• ARTICOLO:
La lanterna di Diogene

Le invasioni “caprine” al cimitero di Radicena

 

a cura di Giuseppe Larosa

 

diogene 

Mai avrei pensato di (ri)aprire questa rubrica per parlare di “capre”, ma non nel senso antropologico del termine, perché ce ne sarebbe da scrivere (e da leggere). Ma per una condizione doverosa di solidarietà verso questi animali genuini (dal latte buono e di facile digeribilità), oltreché mansueti. A differenza di chi li utilizza per registrare una loro “colpevolezza” o meglio, debolezza, quella dell’esigenza di cibarsi dell’erba fresca. Anche a costo di intrufolarsi in un luogo sacro come un cimitero. E sarà mai davvero, “Un episodio per cui vergognarsi”? E poi chi si dovrebbe vergognare, le capre o chi ha scattato quella foto? O meglio, a mio avviso, chi sta enfatizzando questa notizia come se fosse un’onta di dimensioni inimmaginabili, addirittura scomodando il termine “invasione”. Avevo sentito parlare di invasione, prima degli alieni, ancor prima dei barbari; ma quelle delle capre era un qualcosa che mancava, e che per colorare una giornata grigia sarebbe stata ideale, come ad esempio quello di dare un tocco di “verde”. Il colore dell’erba perché il rosso che è più vivo, è quello della vergogna, ma non perché delle capre trovano accidentalmente un varco per andare semplicemente a cibarsi. Ma per chi sfrutta una loro debolezza per attaccare anche i (citati) “custodi”.

• COMPITO 1:
Secondo l'articolo sulle capre al cimitero di Radicena, per quale motivo le capre entrano nel cimitero?

Record degli elementi dell'interfaccia:
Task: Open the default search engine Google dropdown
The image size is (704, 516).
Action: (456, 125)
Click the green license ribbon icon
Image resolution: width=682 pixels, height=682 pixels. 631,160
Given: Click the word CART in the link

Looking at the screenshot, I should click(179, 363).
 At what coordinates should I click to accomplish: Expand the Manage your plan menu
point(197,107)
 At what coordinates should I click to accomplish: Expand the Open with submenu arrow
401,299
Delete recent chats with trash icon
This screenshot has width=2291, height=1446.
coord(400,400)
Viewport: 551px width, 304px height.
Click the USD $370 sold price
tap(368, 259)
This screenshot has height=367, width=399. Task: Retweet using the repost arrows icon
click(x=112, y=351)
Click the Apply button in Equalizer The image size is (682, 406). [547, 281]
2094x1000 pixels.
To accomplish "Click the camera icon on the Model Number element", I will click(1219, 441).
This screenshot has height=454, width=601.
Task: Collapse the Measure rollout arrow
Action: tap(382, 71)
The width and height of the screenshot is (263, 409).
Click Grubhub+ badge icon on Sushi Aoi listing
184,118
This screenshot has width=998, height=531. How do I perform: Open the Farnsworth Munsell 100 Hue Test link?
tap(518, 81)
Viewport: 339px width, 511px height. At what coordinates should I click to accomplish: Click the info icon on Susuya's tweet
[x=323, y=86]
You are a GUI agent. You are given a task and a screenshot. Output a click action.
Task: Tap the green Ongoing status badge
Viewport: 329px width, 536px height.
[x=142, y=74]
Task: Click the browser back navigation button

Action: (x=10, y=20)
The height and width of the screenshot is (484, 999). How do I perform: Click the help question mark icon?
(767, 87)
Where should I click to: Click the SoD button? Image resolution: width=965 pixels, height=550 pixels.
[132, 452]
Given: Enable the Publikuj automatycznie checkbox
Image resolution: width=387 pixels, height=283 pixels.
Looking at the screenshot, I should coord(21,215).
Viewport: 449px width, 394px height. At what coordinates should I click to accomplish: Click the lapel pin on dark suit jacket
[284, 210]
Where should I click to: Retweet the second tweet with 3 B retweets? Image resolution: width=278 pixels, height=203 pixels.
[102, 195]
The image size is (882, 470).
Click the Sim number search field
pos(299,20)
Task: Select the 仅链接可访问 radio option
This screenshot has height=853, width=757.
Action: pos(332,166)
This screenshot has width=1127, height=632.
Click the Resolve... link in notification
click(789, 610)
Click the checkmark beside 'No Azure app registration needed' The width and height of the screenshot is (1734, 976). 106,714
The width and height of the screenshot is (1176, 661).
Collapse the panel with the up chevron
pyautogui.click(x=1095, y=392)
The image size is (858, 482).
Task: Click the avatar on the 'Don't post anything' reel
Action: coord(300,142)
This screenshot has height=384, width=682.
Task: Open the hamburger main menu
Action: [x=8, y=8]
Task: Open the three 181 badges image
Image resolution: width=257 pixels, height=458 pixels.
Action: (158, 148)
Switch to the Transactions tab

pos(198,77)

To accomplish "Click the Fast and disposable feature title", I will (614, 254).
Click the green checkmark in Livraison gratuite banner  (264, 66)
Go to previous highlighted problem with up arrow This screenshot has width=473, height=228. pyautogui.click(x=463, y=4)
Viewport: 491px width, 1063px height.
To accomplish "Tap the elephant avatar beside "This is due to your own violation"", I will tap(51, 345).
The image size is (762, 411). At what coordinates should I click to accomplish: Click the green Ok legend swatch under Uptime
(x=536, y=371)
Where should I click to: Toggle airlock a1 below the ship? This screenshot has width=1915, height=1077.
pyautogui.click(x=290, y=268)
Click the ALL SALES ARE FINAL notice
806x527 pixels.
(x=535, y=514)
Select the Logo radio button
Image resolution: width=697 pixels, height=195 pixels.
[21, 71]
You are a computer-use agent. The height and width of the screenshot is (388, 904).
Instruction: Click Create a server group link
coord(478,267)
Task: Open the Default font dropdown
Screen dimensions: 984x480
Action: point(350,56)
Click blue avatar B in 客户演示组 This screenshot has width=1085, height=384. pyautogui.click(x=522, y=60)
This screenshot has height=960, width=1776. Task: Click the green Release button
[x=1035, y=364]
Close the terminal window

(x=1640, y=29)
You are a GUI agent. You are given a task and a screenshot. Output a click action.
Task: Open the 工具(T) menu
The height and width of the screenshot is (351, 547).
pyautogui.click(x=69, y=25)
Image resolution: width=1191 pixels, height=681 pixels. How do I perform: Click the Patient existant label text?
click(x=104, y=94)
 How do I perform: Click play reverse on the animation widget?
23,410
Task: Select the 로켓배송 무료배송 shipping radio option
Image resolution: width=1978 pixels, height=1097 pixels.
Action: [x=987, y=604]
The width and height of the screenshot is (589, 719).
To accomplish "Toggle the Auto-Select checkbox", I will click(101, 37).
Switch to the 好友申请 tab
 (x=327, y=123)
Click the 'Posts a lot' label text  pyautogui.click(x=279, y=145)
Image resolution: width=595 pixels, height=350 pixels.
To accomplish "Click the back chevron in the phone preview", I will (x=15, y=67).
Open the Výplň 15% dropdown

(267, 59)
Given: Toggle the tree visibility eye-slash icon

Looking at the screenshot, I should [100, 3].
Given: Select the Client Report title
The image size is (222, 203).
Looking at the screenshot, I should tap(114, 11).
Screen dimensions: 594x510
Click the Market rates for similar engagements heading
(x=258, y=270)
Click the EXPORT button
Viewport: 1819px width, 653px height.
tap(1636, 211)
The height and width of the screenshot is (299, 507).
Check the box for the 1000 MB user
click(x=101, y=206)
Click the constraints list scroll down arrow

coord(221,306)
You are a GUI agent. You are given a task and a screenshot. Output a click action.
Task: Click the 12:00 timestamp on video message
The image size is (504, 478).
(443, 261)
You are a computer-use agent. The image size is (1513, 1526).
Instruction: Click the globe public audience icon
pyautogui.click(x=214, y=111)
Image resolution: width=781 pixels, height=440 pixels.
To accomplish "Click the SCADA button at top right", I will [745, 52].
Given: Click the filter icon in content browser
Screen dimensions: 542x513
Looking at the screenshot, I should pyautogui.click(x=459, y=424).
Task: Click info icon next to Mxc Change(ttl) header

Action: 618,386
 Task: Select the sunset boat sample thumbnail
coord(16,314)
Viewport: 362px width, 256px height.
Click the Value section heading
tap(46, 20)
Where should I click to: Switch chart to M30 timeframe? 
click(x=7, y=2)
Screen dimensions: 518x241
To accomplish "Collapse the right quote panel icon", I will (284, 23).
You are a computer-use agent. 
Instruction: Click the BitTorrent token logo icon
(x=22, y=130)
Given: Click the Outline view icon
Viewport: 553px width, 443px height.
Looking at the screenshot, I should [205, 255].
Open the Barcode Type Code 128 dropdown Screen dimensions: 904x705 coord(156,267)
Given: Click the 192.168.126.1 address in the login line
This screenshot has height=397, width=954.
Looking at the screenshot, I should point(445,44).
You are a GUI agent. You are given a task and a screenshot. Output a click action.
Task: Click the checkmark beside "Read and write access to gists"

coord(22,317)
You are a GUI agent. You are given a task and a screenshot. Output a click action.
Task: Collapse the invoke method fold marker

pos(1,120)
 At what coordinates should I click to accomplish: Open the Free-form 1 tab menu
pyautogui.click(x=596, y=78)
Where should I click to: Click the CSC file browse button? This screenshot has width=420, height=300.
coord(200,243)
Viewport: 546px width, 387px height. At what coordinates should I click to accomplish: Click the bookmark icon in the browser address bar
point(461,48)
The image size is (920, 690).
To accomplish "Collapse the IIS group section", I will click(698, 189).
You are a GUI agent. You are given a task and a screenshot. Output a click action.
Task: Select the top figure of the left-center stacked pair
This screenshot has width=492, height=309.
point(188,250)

• COMPITO 2:
Restituisci senza modifiche le righe dell'elenco dalla riga che contiene "Click the checkmark beside 'No" fino alla riga che contiene "Click the green checkmark", comprese entrambe.

• RISPOSTA CORRETTA 1:
Per cibarsi dell'erba fresca.

• RISPOSTA CORRETTA 2:
Click the checkmark beside 'No Azure app registration needed' The width and height of the screenshot is (1734, 976). 106,714
The width and height of the screenshot is (1176, 661).
Collapse the panel with the up chevron
pyautogui.click(x=1095, y=392)
The image size is (858, 482).
Task: Click the avatar on the 'Don't post anything' reel
Action: coord(300,142)
This screenshot has height=384, width=682.
Task: Open the hamburger main menu
Action: [x=8, y=8]
Task: Open the three 181 badges image
Image resolution: width=257 pixels, height=458 pixels.
Action: (158, 148)
Switch to the Transactions tab

pos(198,77)

To accomplish "Click the Fast and disposable feature title", I will (614, 254).
Click the green checkmark in Livraison gratuite banner  (264, 66)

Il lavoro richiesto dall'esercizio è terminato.